TASK TO CARRY OUT:
An exact transcription of all the records is required, minus the images.

EXERCISE DATA:
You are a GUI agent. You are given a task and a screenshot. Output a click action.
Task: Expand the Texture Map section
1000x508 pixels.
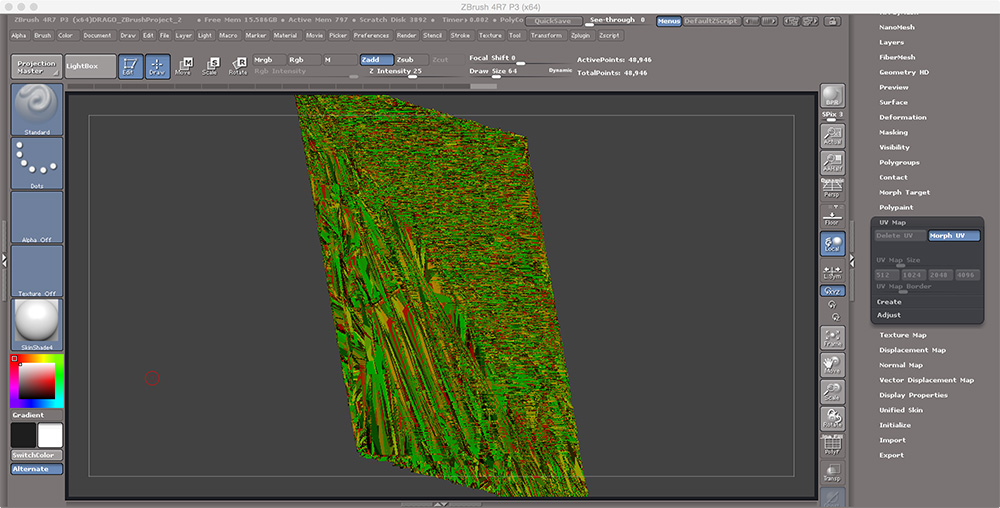(902, 335)
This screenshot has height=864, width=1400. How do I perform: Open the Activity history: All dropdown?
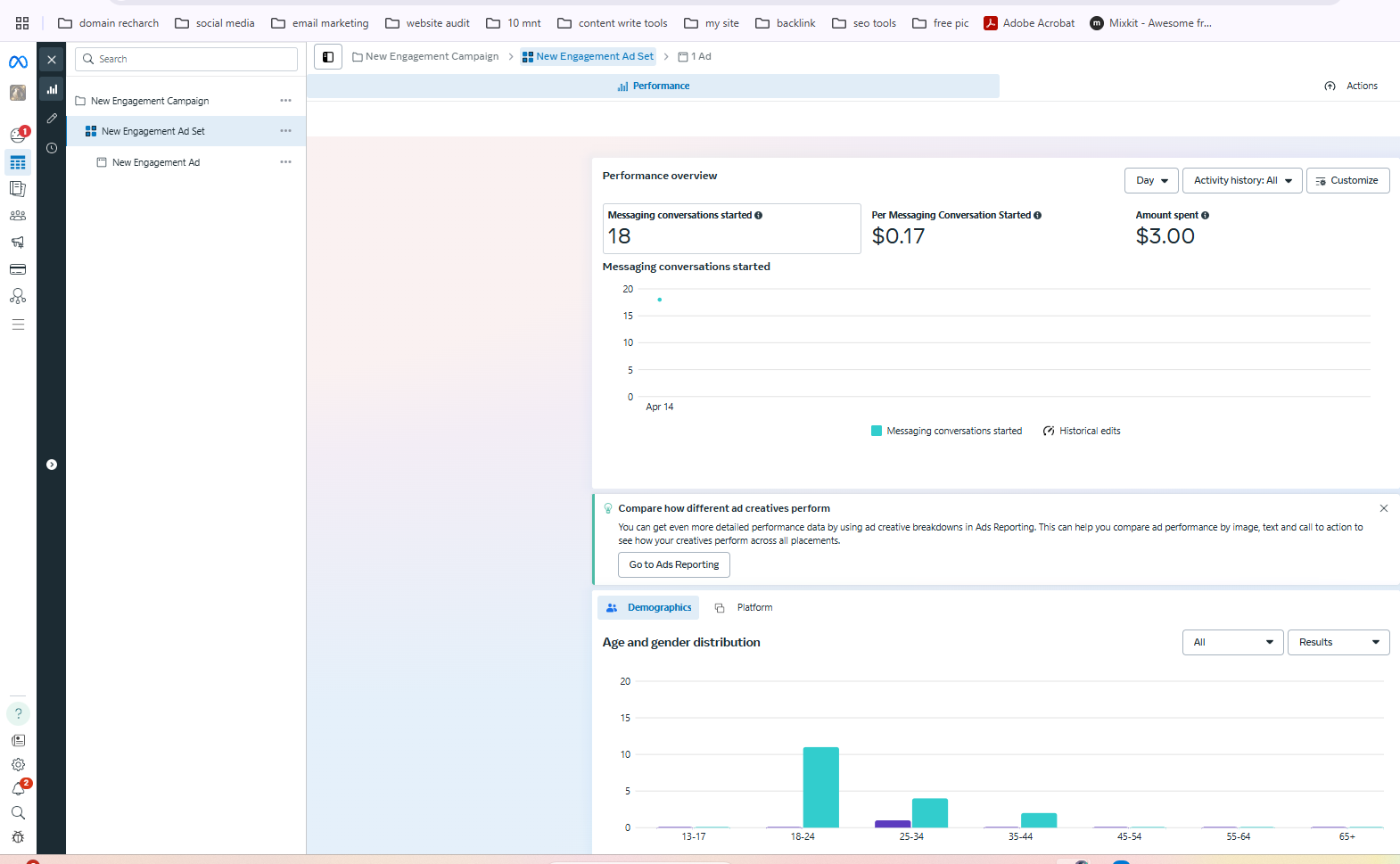coord(1242,181)
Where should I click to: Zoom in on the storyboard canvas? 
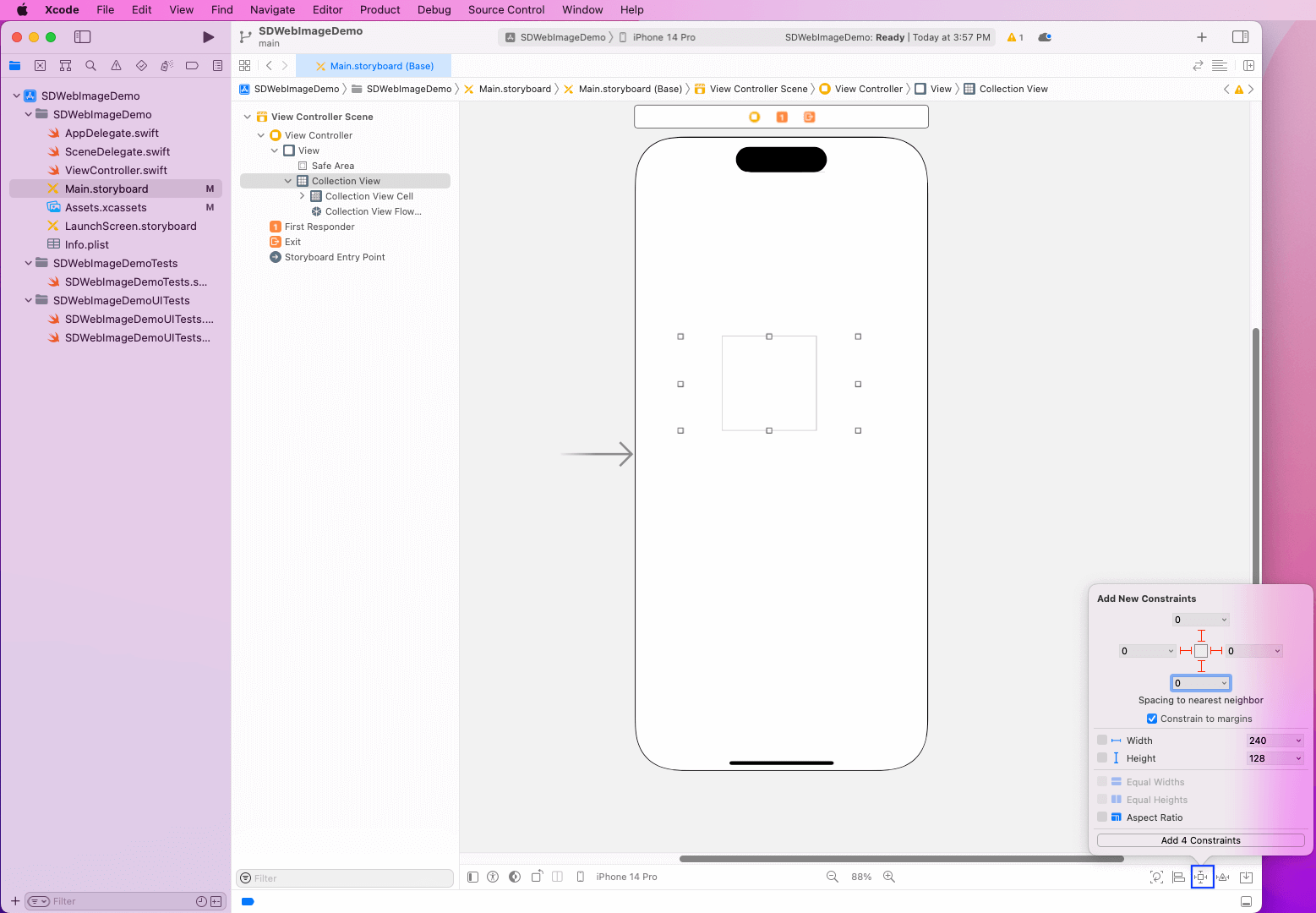pyautogui.click(x=889, y=877)
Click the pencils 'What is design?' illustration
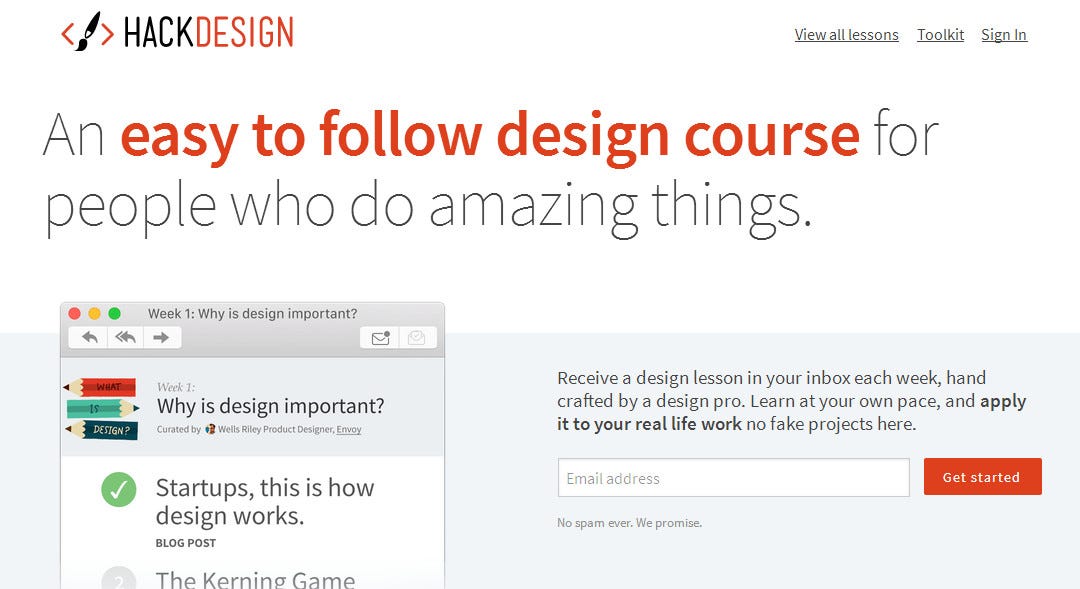The width and height of the screenshot is (1080, 589). point(101,408)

SOLUTION TO THIS PROBLEM:
You are a GUI agent. You are given a task and a screenshot. Output a click action.
Task: Expand the Texture Map section
1000x508 pixels.
(902, 335)
This screenshot has height=864, width=1400. How do I perform: Open the Activity history: All dropdown?
coord(1242,181)
Where should I click to: Zoom in on the storyboard canvas? 
pyautogui.click(x=889, y=877)
Click the pencils 'What is design?' illustration
The width and height of the screenshot is (1080, 589). point(101,408)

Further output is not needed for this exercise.